» Página
************

Incomprendido, malinterpretado, desfigurado en la corriente de la tradición,  Epicuro es “una de las figuras más atractivas y, a la par, misteriosas de la historia del pensamiento (…) una de las primeras víctimas de la censura ideológica” por su discurso a contracorriente, no asumido del todo “por los correctos dominios de una buena parte de la Filosofía”, señala Emilio Lledó.

Era un “lugar de paz, en un mundo agitado por continuas revueltas y trastornos bélicos”, un lugar de “alegre moderación” en el que, “frente a las perturbaciones de su tiempo, buscó el filósofo la imperturbabilidad o ataraxia; y frente a la servidumbre y el servilismo, la capacidad de gobernarse a sí mismo”, dice, por su parte, Carlos García Gual, quien explica que Epicuro puso tanto énfasis en el carácter curativo, sanador, de la filosofía por su impresión de vivir en “un mundo enfermo, sin rumbo y sin finalidad, sometidos los hombres a los terrores del futuro y a tormentos mutuos”, algo que no nos resulta ajeno a los habitantes del siglo XXI.

Es inevitable recurrir a los hechos del pasado como espejo del presente. Buscar allí las referencias, las respuestas que tanto anhelamos encontrar y que tanto nos dicen sobre la repetición de los comportamientos humanos. El lector atento sabrá encontrar en la ética de Epicuro motivos para la identificación, orientaciones para entender mejor de qué forma el poder sigue perpetuándose de forma similar en nuestros días, cómo seguimos soñando con un mundo que nunca acaba de dibujarse con los colores de la equidad, del respeto a los otros, a los más débiles, a los desfavorecidos. Como constata Emilio Lledó, el lector atento sabrá encontrar en Epicuro “expresiones, a veces provocativas, contra la hipocresía de aquellos escandalizados dueños del poder político e ideológico, dueños también del gozo y el placer que les daba su riqueza y su seguridad y que, sin embargo, predicaban la dura e inamovible resignación y la tristeza para los pobres hijos del abandono social, para los esclavizados por los temores reales a los que sus dominadores los condenaban”.

Autor de un esclarecedor ensayo, titulado simplemente “El epicureísmo”, Lledó resume en el texto que nos ocupa las esencias de este hombre que en el siglo III antes de Jesucristo supo ver “cómo las grandes teorías de sus predecesores habían olvidado un principio esencial de toda felicidad y, por supuesto, de toda sabiduría: el cuerpo humano y la mente que lo habitaba”. Un hombre que no tuvo duda alguna de que en lo referente a la mente, ésta “tenía que estar libre de los terrores que, en buena parte, había incrustado en ella la religión”, sabedor de que “una mente atemorizada es una mente infeliz y al mismo tiempo es, de alguna forma, creadora de infelicidad”.

Hoy resulta un ejercicio muy saludable regresar al autor de “Carta a Meneceo”. Recuperar su valoración de las emociones; su sentido de la amistad; la importancia que ya entonces concedía a la libertad para pensar, más allá de las informaciones sectarias e impuestas; su llamada a la alegría de vivir; su rechazo de la ciudad opulenta, “la política de consumo y lujo que, en su inmoderación, animalizaba a los seres humanos y provocaba, en la mayoría de ellos, la miseria y el dolor”. ¿Nos suena, nos resulta cercano?

************

» Tareas a realizar
**a.** Indica si cada afirmación coincide con el texto sobre Epicuro: (i) Carlos García Gual dice que el filósofo buscó la ataraxia frente a las perturbaciones de su tiempo; (ii) el ensayo de Emilio Lledó se titula "Carta a Meneceo"; (iii) Epicuro vivió en el siglo V antes de Jesucristo. Responde sí o no y cita las palabras del texto que lo deciden.
**b.** Según el texto sobre Epicuro, ¿de qué tenía que estar libre la mente?
**c.** Prosigue el texto sobre Epicuro después de la pregunta con la que termina.
Las líneas son un material independiente del texto sobre Epicuro.

» Datos registrados
************

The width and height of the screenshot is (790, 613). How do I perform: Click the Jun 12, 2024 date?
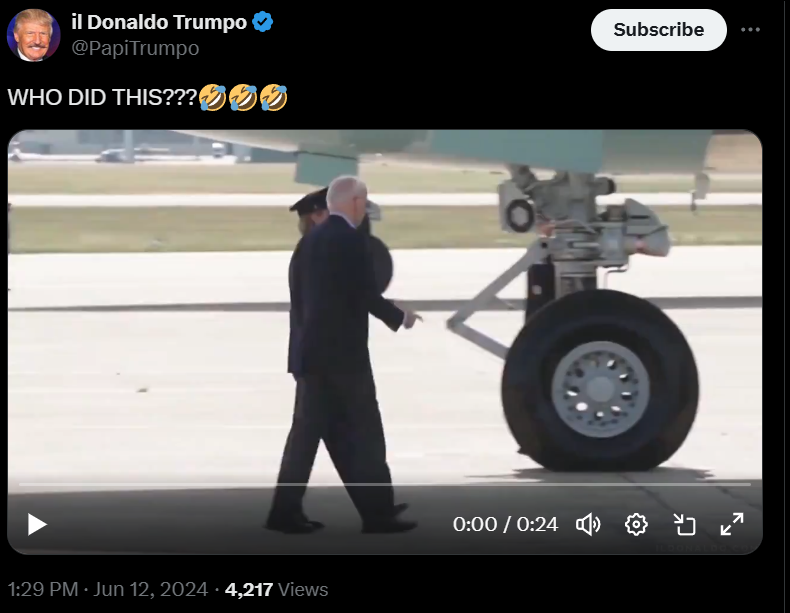point(150,589)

************

» Resultados por tarea
**a.**
(i) Sí: «frente a las perturbaciones de su tiempo, buscó el filósofo la imperturbabilidad o ataraxia».
(ii) No: «Autor de un esclarecedor ensayo, titulado simplemente “El epicureísmo”».
(iii) No: «en el siglo III antes de Jesucristo».

**b.** De los terrores que, en buena parte, había incrustado en ella la religión.

**c.**
“La lectura de los textos de Epicuro nos devuelve el optimismo que brota de una inteligente mirada sobre la oculta felicidad. Como en los mejores momentos del platonismo, la felicidad, no consiste en tener más sino en ser más (…)”. Leemos a Lledó y tenemos la necesidad de buscar, subrayar, memorizar, guardar los mensajes que Epicuro envió en esa botella transparente capaz de atravesar los mares del tiempo. Una botella que al ser abierta nos deslumbra con su legado. “De los deseos, unos son naturales y necesarios, otros naturales pero no necesarios, y otros, al fin, ni naturales ni necesarios, sino que provienen de opiniones sin sentido”, aconsejaba el filósofo aprender a establecer esa distinción básica como principio necesario para emprender la buena vida. Entre los pocos fragmentos de su obra que han sobrevivido hay algunos que son, de verdad, auténticas joyas que animo a descubrir. Entre los que yo he decidido guardarme en el fondo del corazón, elijo y comparto algunos, pero cada cual deberá hacerse con los suyos.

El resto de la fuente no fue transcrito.